COCO is trading at $74.45 after a week that tells two stories at once — executives selling into strength, while the shorts who piled in hard through April have been quietly covering.
The insider picture is the most striking angle right now. Executives across the board have been selling into this year's rally, with the COO Jonathan Burth accounting for more than $6 million in sales between April 29 and May 12 alone. Founder and Executive Chairman Michael Kirban sold 50,000 shares on April 30 for roughly $3.4 million. The Chief Commercial Officer added further sales in both May and June. The 90-day net across all insiders amounts to over $27.5 million in stock sold. That scale of distribution — across multiple roles simultaneously — is worth noting against a backdrop where the stock is up more than 11% over the past month.
Short positioning has been moving in the opposite direction to the insider selling. Short interest peaked near 12.7% of the free float in early May and has since fallen to around 9.3% — a drop of roughly 23% from the month's highs. That unwinding accelerated sharply after the late-April earnings report, when the stock jumped nearly 28% in a single day and extended the move to nearly 33% over the following five sessions. Shorts caught on the wrong side of that print have been steadily reducing exposure ever since. The borrow market reflects the easing pressure: cost to borrow has dipped to just 0.41%, down about 9% on the week, and availability is extremely loose at more than 1,265% — meaning more than twelve times as many shares are available to borrow as are currently short. There is no meaningful squeeze pressure in the lending market.
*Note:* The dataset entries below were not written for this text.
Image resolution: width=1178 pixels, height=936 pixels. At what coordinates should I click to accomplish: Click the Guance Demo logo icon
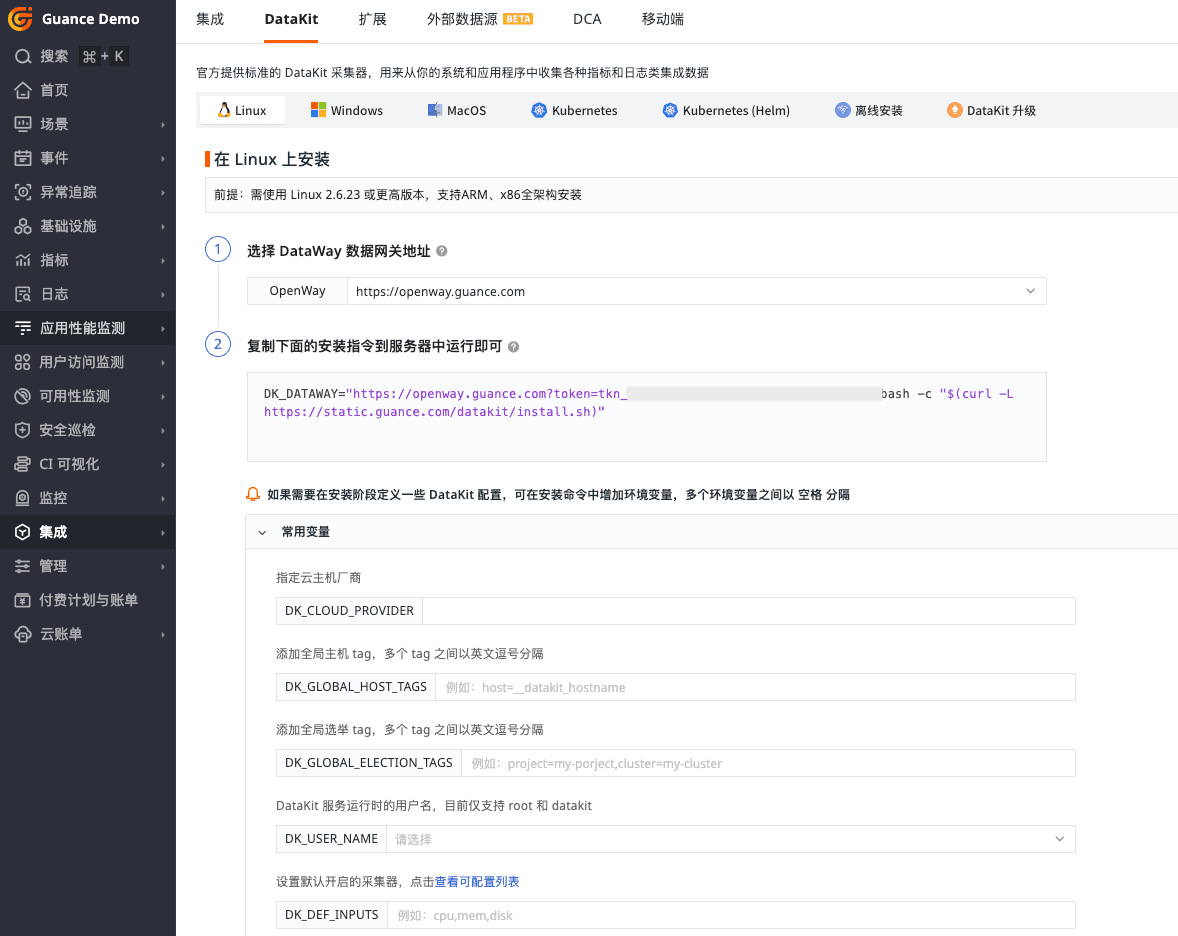[x=21, y=19]
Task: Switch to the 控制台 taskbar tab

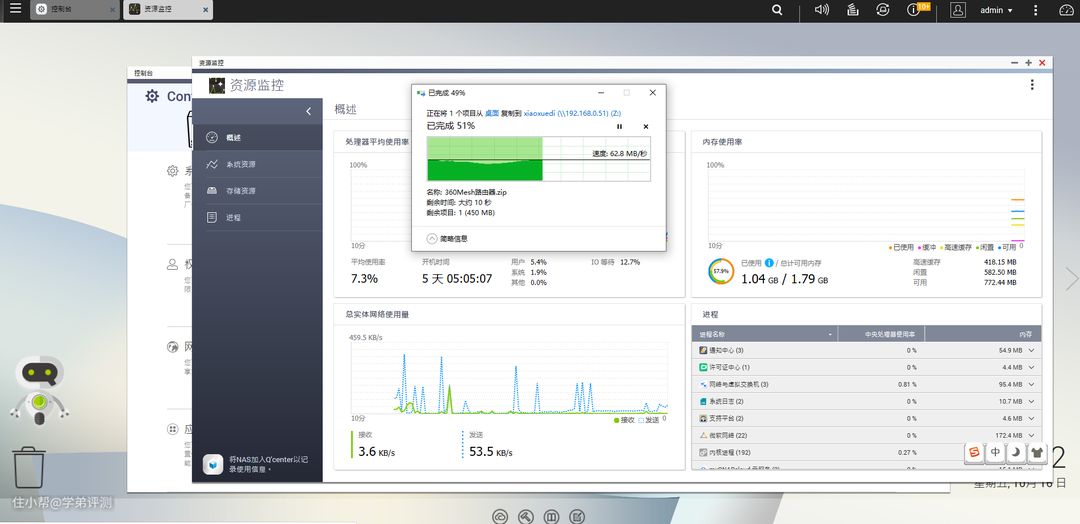Action: [76, 10]
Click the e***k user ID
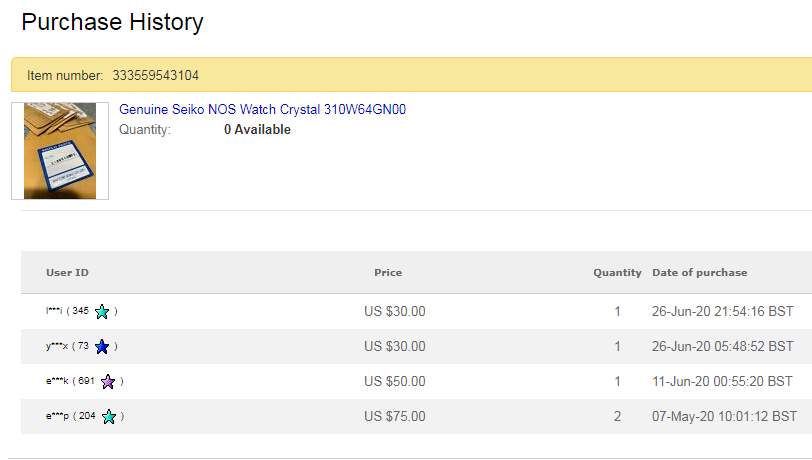The height and width of the screenshot is (460, 812). pyautogui.click(x=57, y=382)
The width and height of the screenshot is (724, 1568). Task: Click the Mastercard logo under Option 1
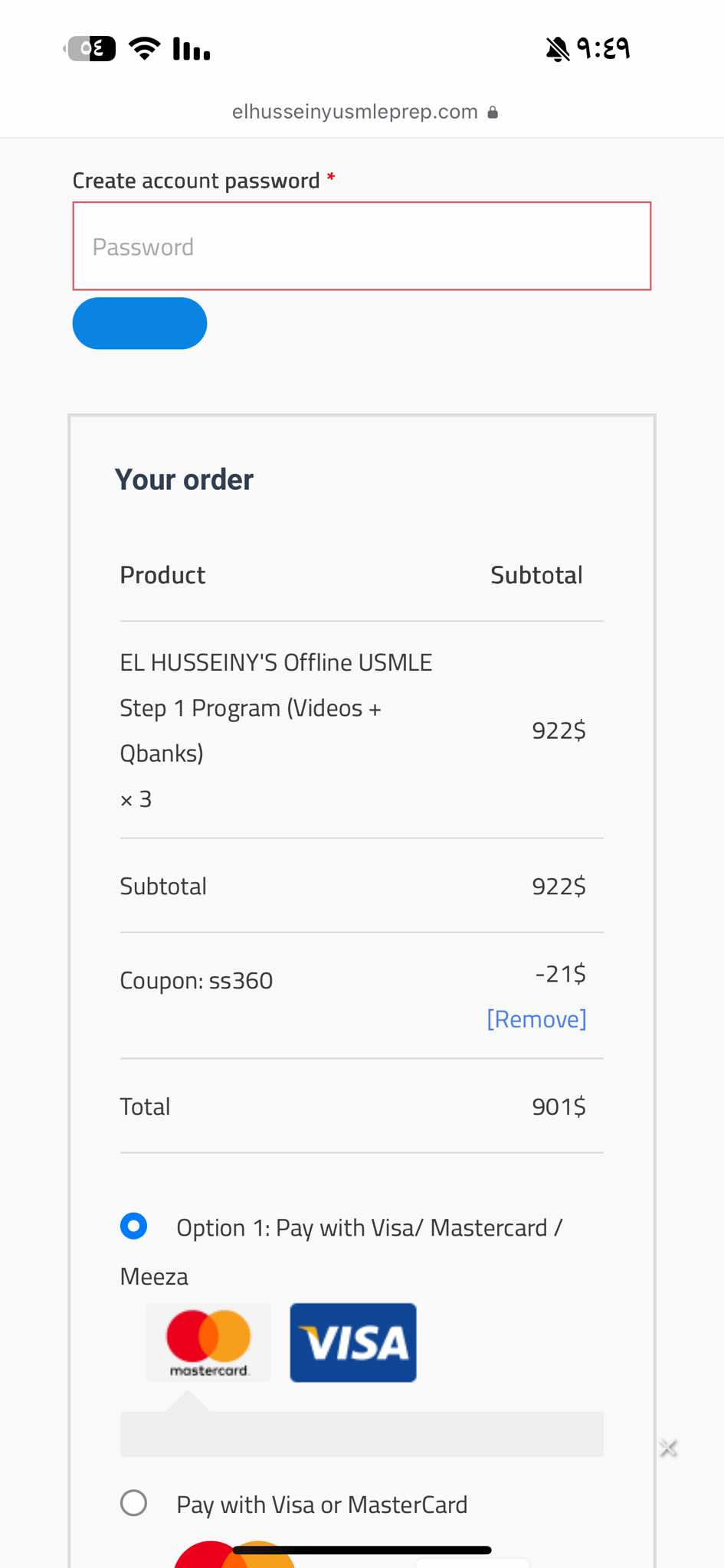(208, 1342)
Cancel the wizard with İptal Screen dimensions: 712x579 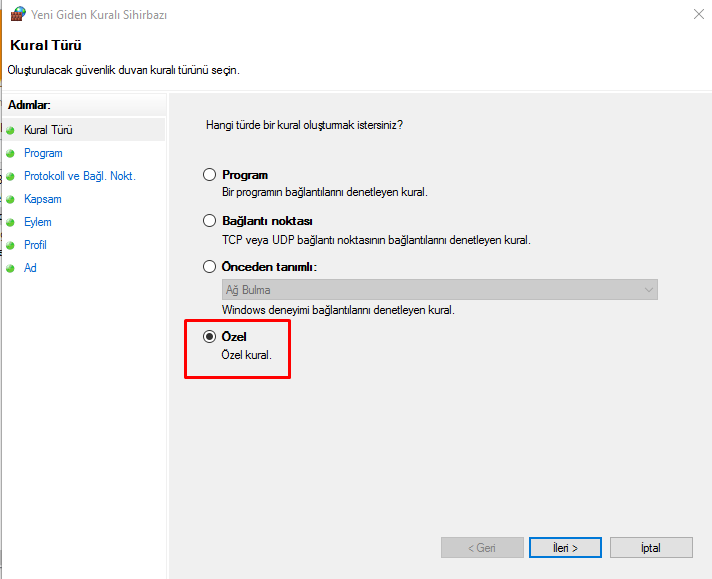click(651, 547)
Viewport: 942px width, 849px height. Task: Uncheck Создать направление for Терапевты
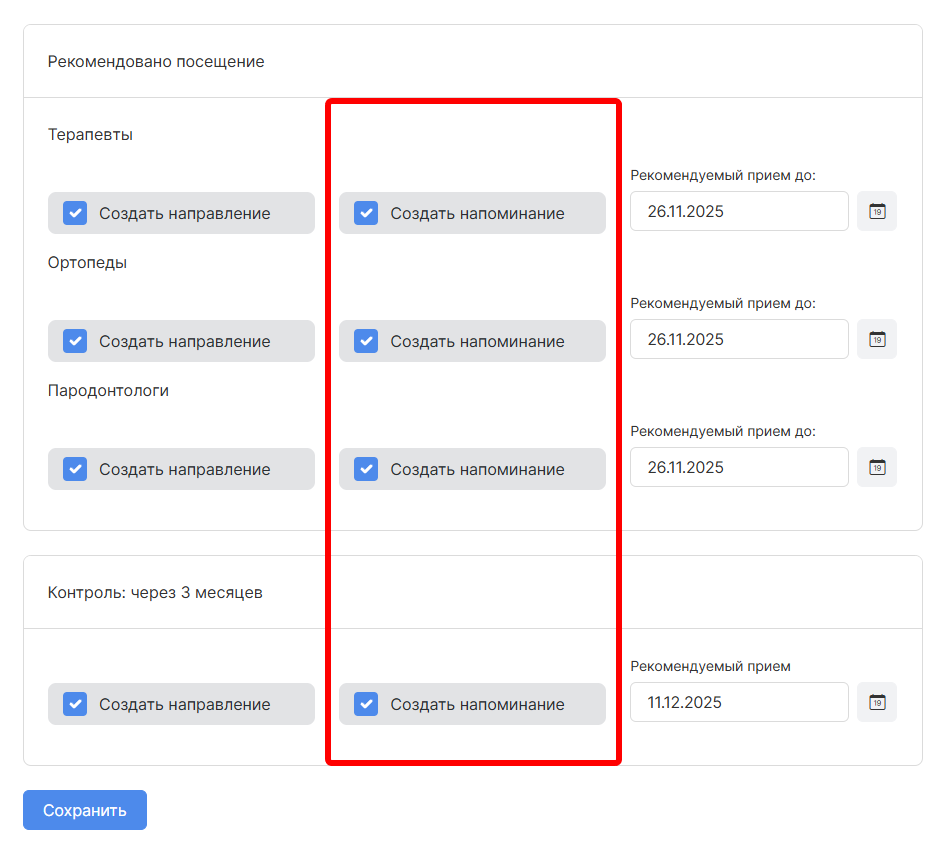point(75,213)
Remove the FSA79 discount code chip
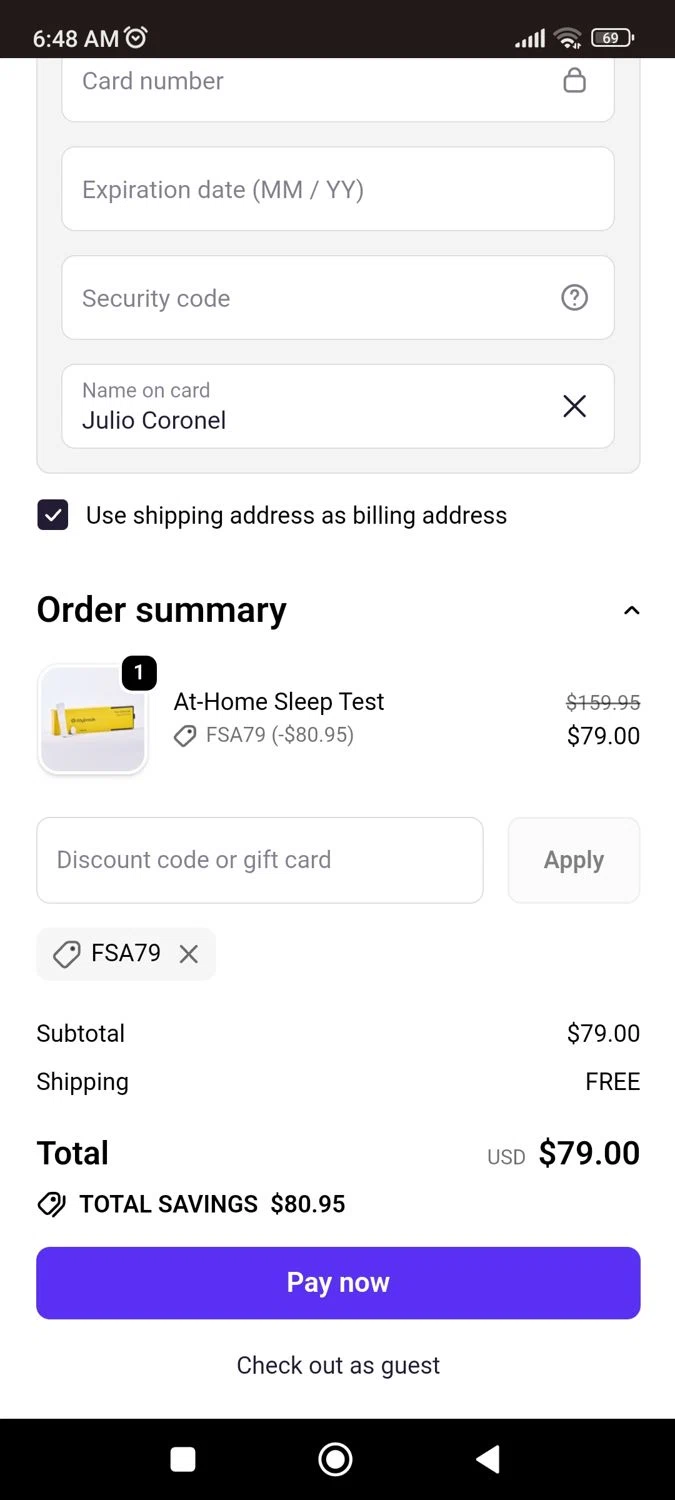 (189, 954)
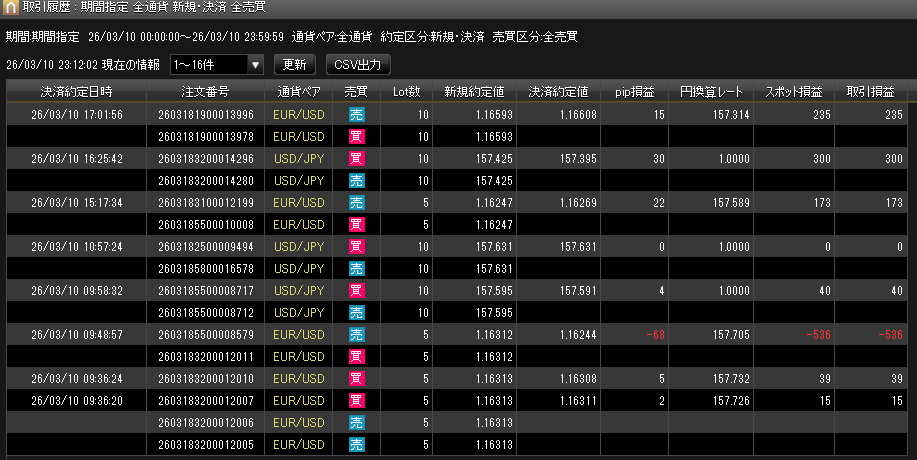917x460 pixels.
Task: Click the 取引損益 column header
Action: coord(869,92)
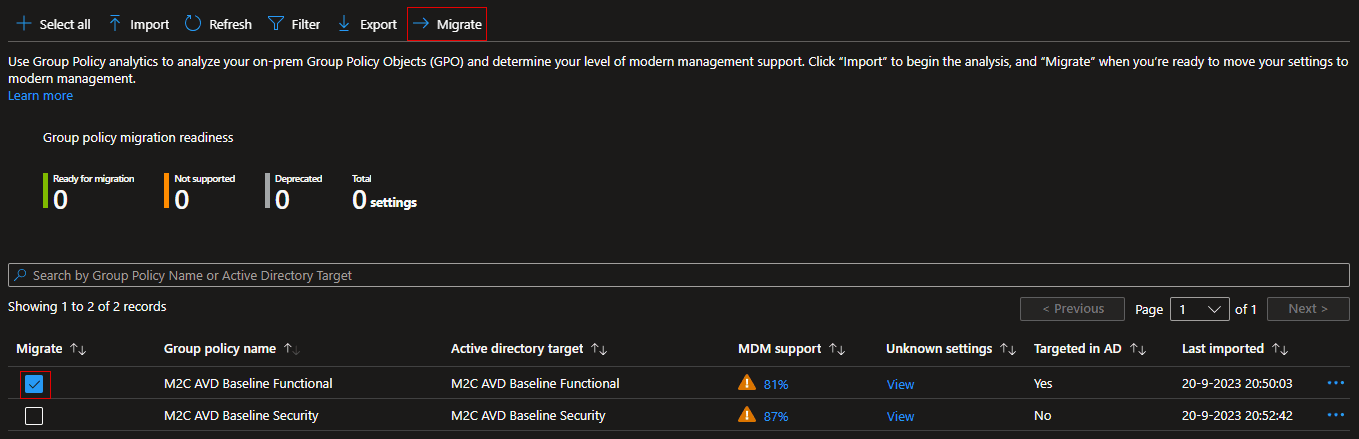This screenshot has width=1359, height=439.
Task: Click the Refresh icon in toolbar
Action: (x=193, y=24)
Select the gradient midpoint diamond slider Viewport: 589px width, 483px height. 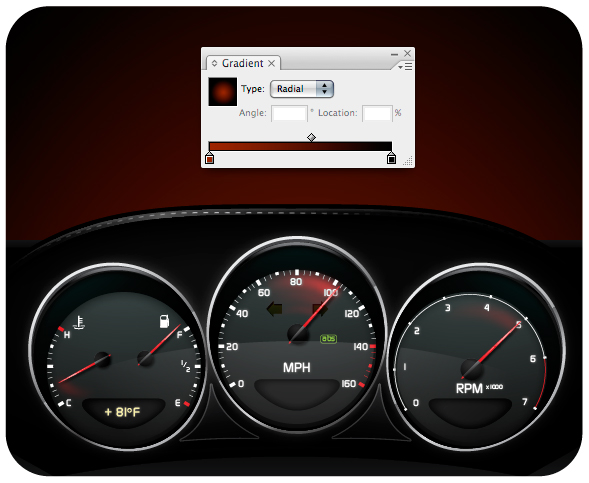pos(311,137)
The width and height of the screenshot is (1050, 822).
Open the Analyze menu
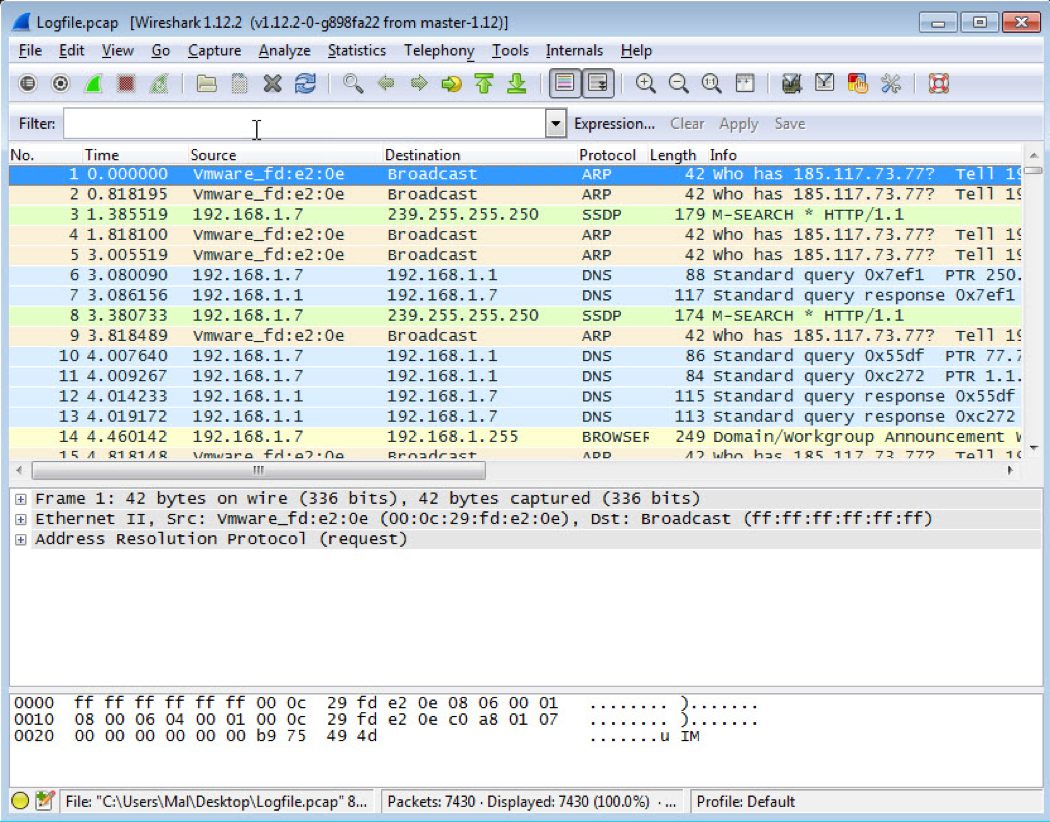284,50
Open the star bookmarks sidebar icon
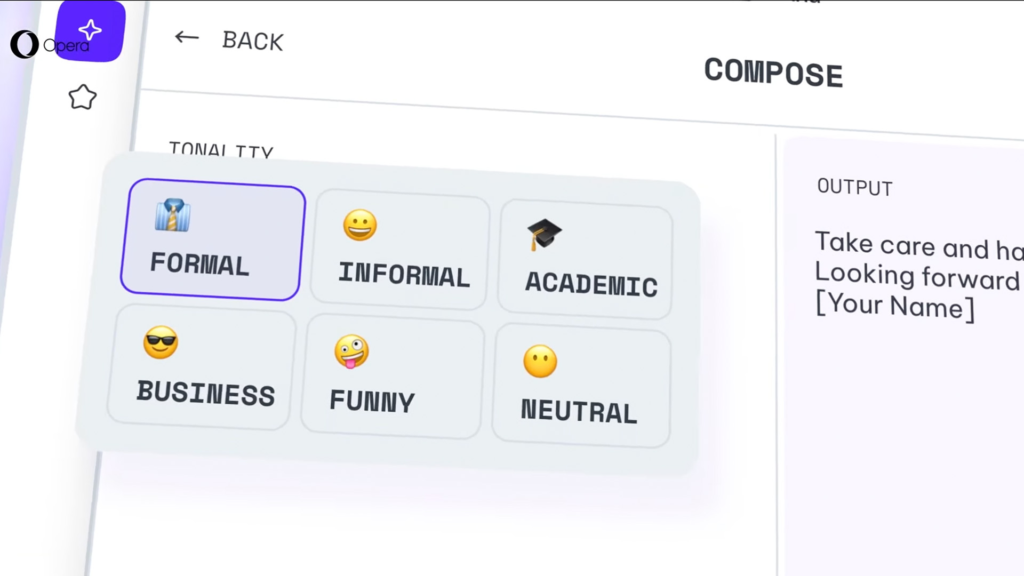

The Street has been busy ratcheting up targets in response to the earnings beat. Wells Fargo's Chris Carey raised his target to $85 in mid-May — the most recent move — after lifting it to $75 in the immediate aftermath of the print. Jefferies and Evercore ISI also raised targets on April 30, to $78 and $75 respectively. The consensus mean now sits at $75.11, effectively in line with current price. That thinning of upside is the core tension: bulls cite continued mid-teens revenue growth in 2026, with roughly $25 million in incremental revenue on a reported basis and strong retail execution in the coconut water category. Bears point to tariff exposure, rising administrative costs, and demand elasticity risk from price increases — all threats to a stock trading at 39x earnings and 27x EV/EBITDA. The EPS momentum factor scores tell a more supportive story for now: the 90-day reading ranks in the 87th percentile, and the company has beaten estimates consistently, also scoring in the 87th percentile on EPS surprise.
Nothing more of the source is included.